From the top: The red image is of the The Fulton Theater and measures 24" X 20". Below it on the left are the Orange St. Twin Spires and they measure, 34" X 52", to the right the Trinity Spire which measures 32" X 50" and on the bottom is the largest print, a horizontal of the ghostly A.S. Groff Hardware building that measures, 66" X 28".

Dave did an astonishing job capturing the colors from the monitor to canvas. The saturation and vibrancy of the prints are eye popping. While I've seen my prints in all sorts of media over the years, I've never had them truly enlarged. The sharpness of the Canon lenses resulted in details I didn't know existed. For example: the weather vane atop the Trinity Tower has the word "West" clearly imprinted upon it. No way I knew that from the monitor. And there is considerable room to make the images even larger. In fact, I'd originally ordered the print on the bottom to be 8 feet on the horizontal edge! All of my advisors talked me out of it. The wimps!

I have no idea how to price these things. Or any of my images for that matter, and it will be a major focus for discussion among friends over the next two weeks. If you have any suggestions... lemme know, either here or send me an email.


John Roberts said...

Once again you're sticking it to the "experts" who claim such meager enlargement potential for the APS-C size sensors. My first digital camera, a Canon G3 with a mere 4MP, and a sensor about the size of my thumbnail, makes beautiful 11x14's and even 16x20's. In 2003, the "experts" said it would barely make a decent 8x10. Thanks for setting the example of "try it yourself" instead of just listening to the photo media know-it-alls. Good luck with the show!

Chad Oneil said...

Does "Fiction have a place in art?" You better believe it does. ;)

Does Imagination play a role in photography? Without it, photography doesn't excist.

I'm happy for you, Ted, that your work is going to be showcased. That's a very cool blessing.

Ted Byrne said...

(John) What interesting points. Hmmmm.... Back iin 2000 my company bought a top-O-the-line Sony digital w/ 3MP. Some few of my older shots were taken with that, but mostly I was still using my Nikon film cameras and scanning the prints/negatives did a MUCH better job. The Sony images had that kind of digital plastic look which you also see on the early HDTV monitors. But my Canon EOS D20 is totally different.
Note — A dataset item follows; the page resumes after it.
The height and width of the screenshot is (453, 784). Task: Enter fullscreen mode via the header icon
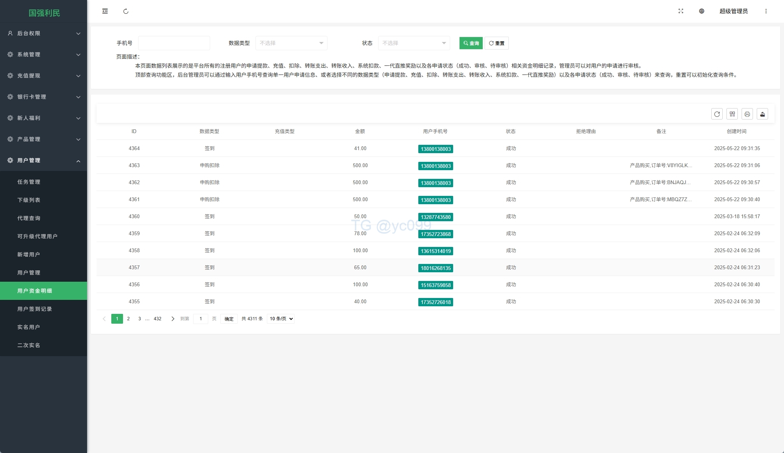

As long as I take the proper exposure preparations and dial in an approprieate ISO, it will reproduce tacks sharply. With plenty of contrast and tonal range. Camera RAW seems to make the most difference especially when you shoot and process for printing in RGB space as opposed to sRGB.

I'm continually learning the special considerations demanded by printing, and the Spyder2 has been essential in synching my monitors with my HP printer. Apparently the universal settings of the Syder made it simple for Dave to suck out the necessary information for the big enlragements on his Epson print gear (we both use Macintosh platforms - I think that helped as well).

I'm told that the full frame potential of the top line Canon cameras makes a huge difference along with their 16MP and the ability to easily process 16 or even 32 bits per channel. That's what Kathleen Connally says she does at and her images have a clean uniformity that comes close to making me weep.

Yipes... I'm talking gear... I never talk gear.... sorry... But thanks for the insightful comments.

(Chad) Nice wishes Chad, I appreciate them. I think that there's always been fiction in photography. The position where we choose to stand with our camera, for example, is so subjective that it imposes an enormous amount of us on the final image. Every step of the process transforms the moment we saw into the moment we imagined. Today we simply have more powerful tools on the back end of the process. The Organic Photographers won't admit that... or maybe they don't want to master them... dunno.

John M. Setzler, Jr. said...

I'm supportive of 'enhancement' as well. Some photographers don't like it, but that's ok too. Painters and sculptors aren't held to such standards, so why can't a photographer be an artist too? ;)

Chad Oneil said...

True words, Ted.

pnfphotography said...

I think this looks great.... and I can not wait to hear how this show goes. I am thrilled for you. I love your work and yeahhhh anything goes in art I feel.